Can the government and SEBI balance interests of public shareholders with those of promoters, companies and acquirers?



Horses gallop on the track during a race at the Hong Kong Jockey Club’s Happy Valley racecourse in Hong Kong, China. (Photographer: Justin Chin/Bloomberg)
Horses gallop on the track during a race at the Hong Kong Jockey Club’s Happy Valley racecourse in Hong Kong, China. (Photographer: Justin Chin/Bloomberg)

This is the second in a series of columns on the fundamental considerations for the Budget proposal to increase minimum public shareholding in listed companies from 25 to 35 percent.


Indian markets are at the cusp of an evolutionary curve – given the tightening of the governance framework, pro-active regulatory enforcements, increasing institutional ownership, and higher relevance and impact of proxy advisory firms, significant impetus has also been provided to ‘active ownership’ by public shareholders. The growth of digital and social media have helped as well. We may, therefore, be at the brink of seeing ‘market-led’ governance reforms after two decades of a regulatory push.

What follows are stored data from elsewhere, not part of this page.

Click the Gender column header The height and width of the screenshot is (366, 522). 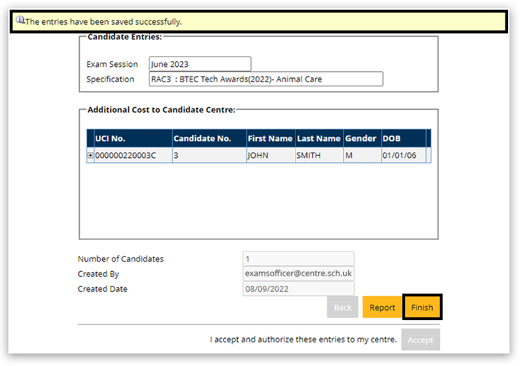[361, 138]
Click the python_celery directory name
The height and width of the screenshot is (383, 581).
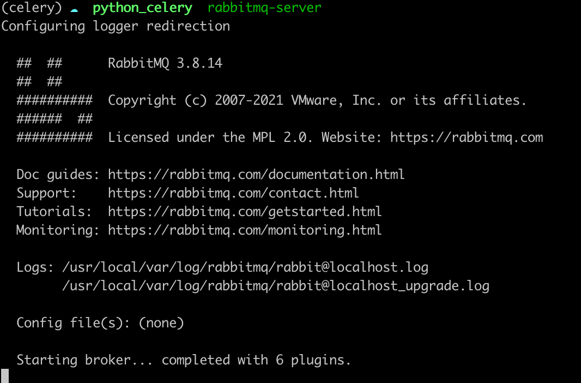142,7
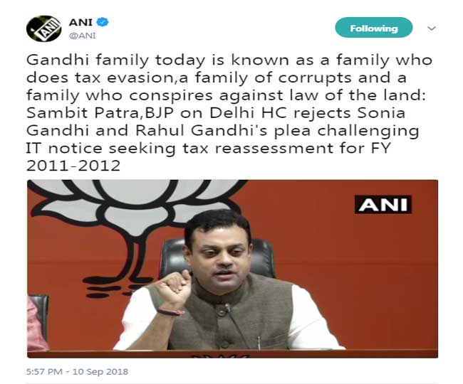Click the black office chair in photo
Viewport: 463px width, 384px height.
pyautogui.click(x=217, y=258)
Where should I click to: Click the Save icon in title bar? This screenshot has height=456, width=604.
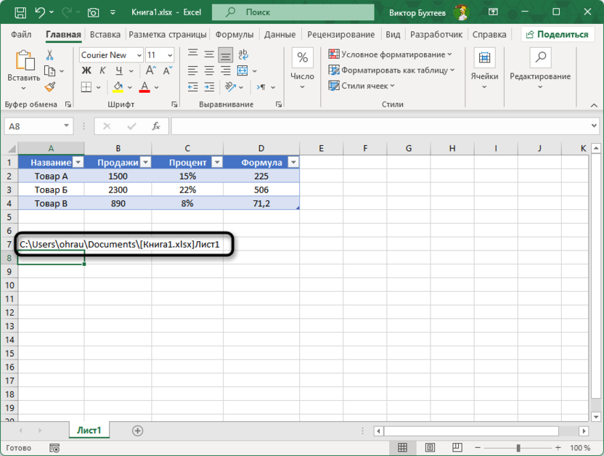point(19,12)
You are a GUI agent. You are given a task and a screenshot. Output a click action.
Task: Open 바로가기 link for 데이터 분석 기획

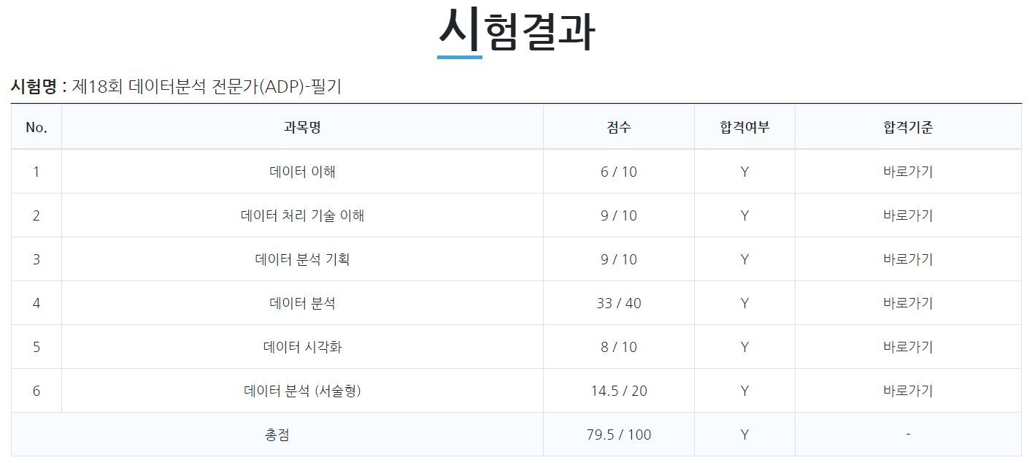pyautogui.click(x=908, y=259)
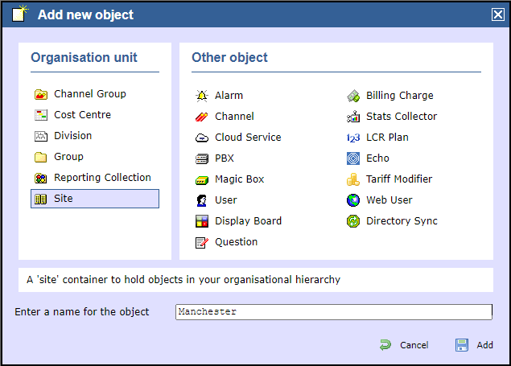Viewport: 511px width, 366px height.
Task: Click the Add button
Action: coord(475,345)
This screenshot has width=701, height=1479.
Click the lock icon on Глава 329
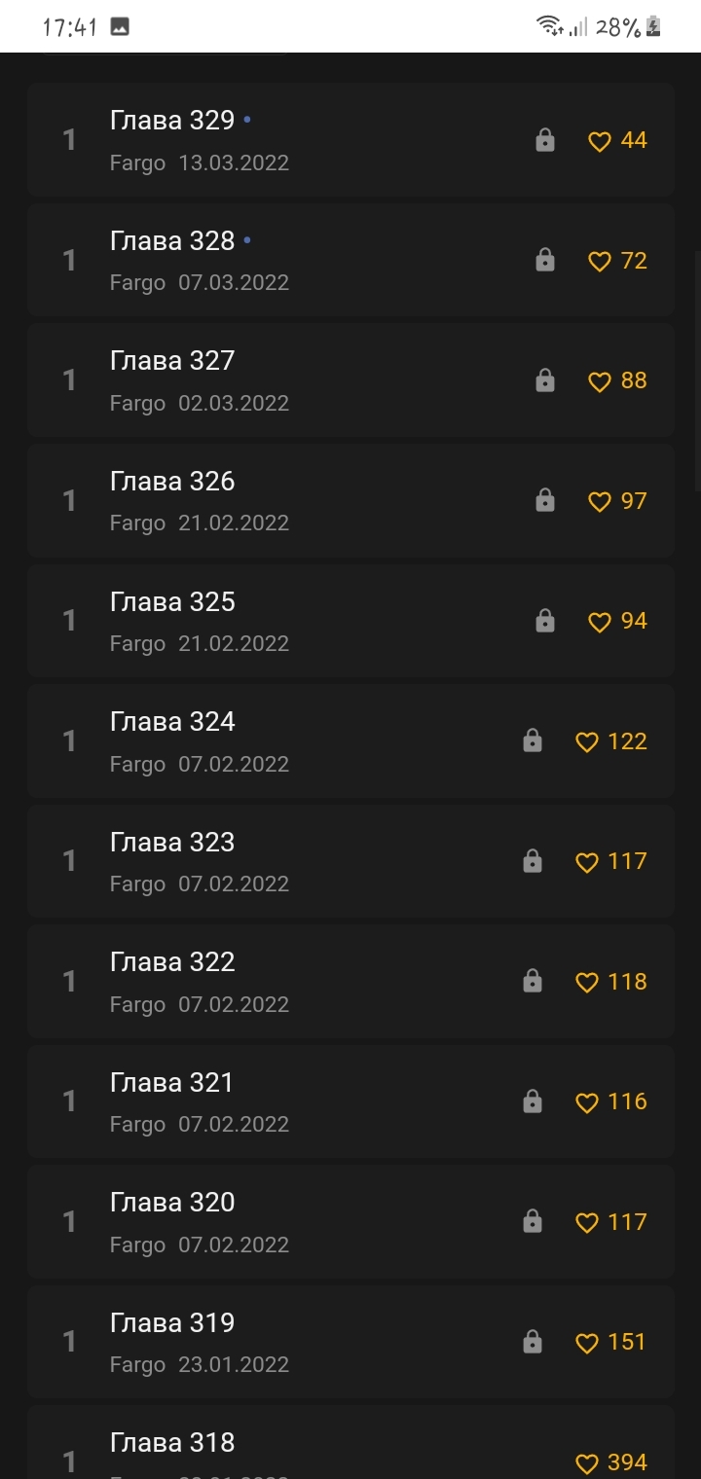pos(545,141)
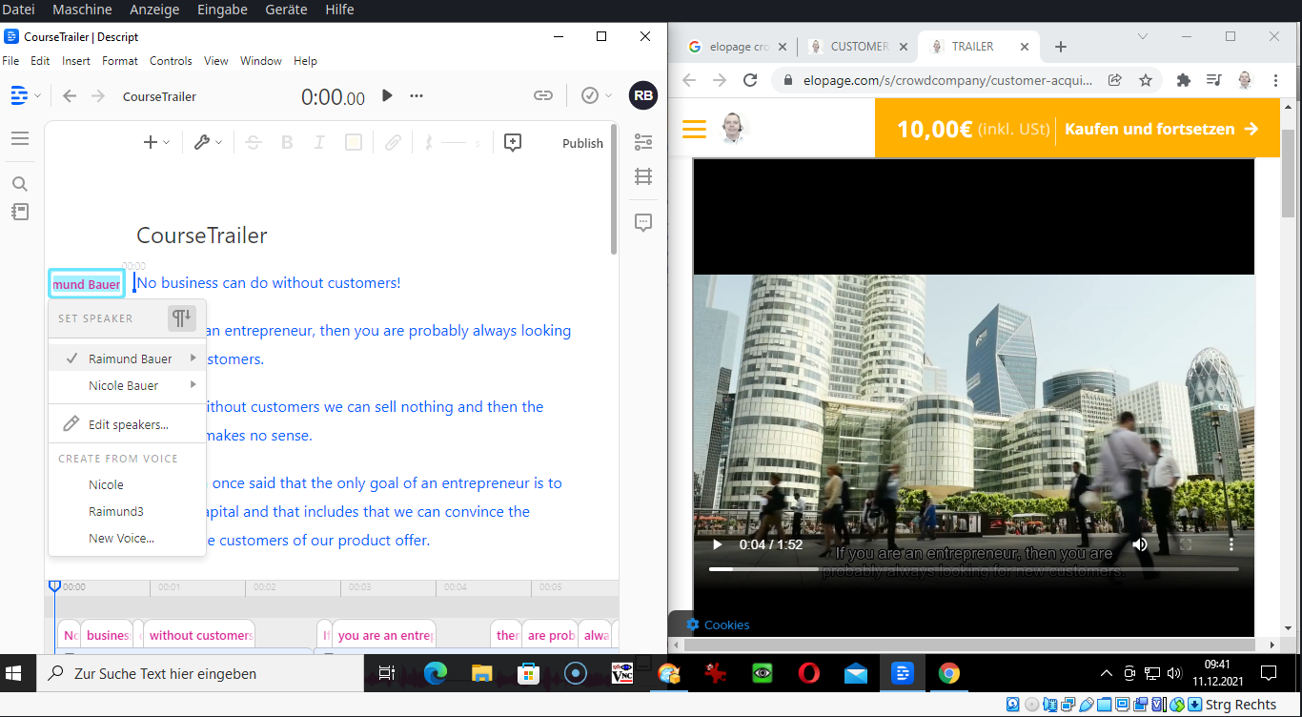This screenshot has height=717, width=1302.
Task: Open the publish checkmark dropdown
Action: 594,95
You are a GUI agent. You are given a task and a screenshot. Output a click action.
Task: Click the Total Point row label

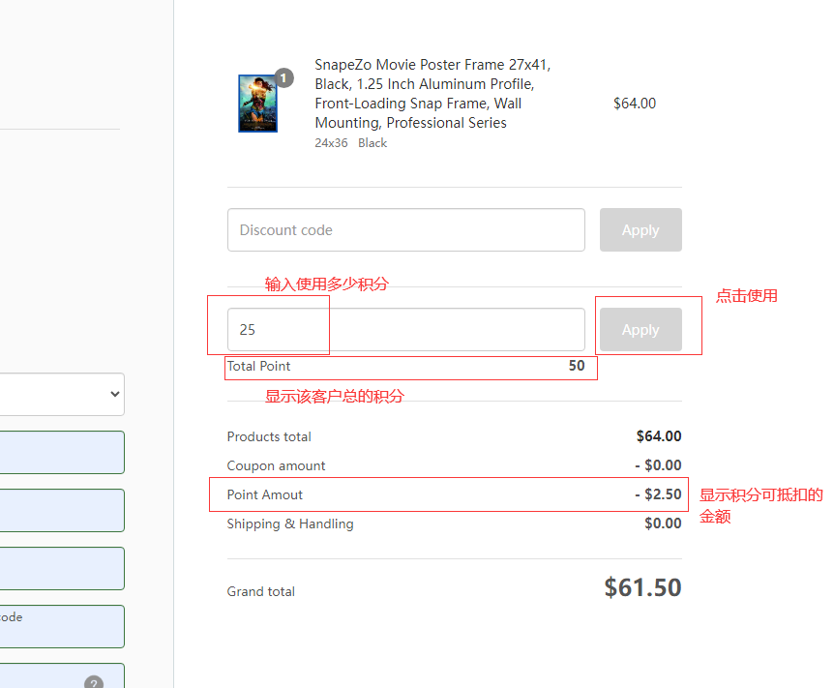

In this backdrop, a proposal to increase the minimum public shareholding threshold to 35 percent, depending on the terms, form and timelines for implementation, has the potential to turn this evolution into a revolution (borrowing from the SEBI committee report on corporate governance, issued under the chairmanship of Uday Kotak, that preferred to follow the approach of evolution than a revolution).

The impact will be felt across stakeholders, with potentially conflicting interests to be balanced and tradeoffs made.

The Antagonists

The key stakeholder in the process will be the ‘listed company’, which has the primary obligation to comply with the MPS requirement and may be subject to penalties in case of non-compliance. However, the boards of such companies may struggle with the singular option available to them - of issuing new shares, either at a price or as a bonus.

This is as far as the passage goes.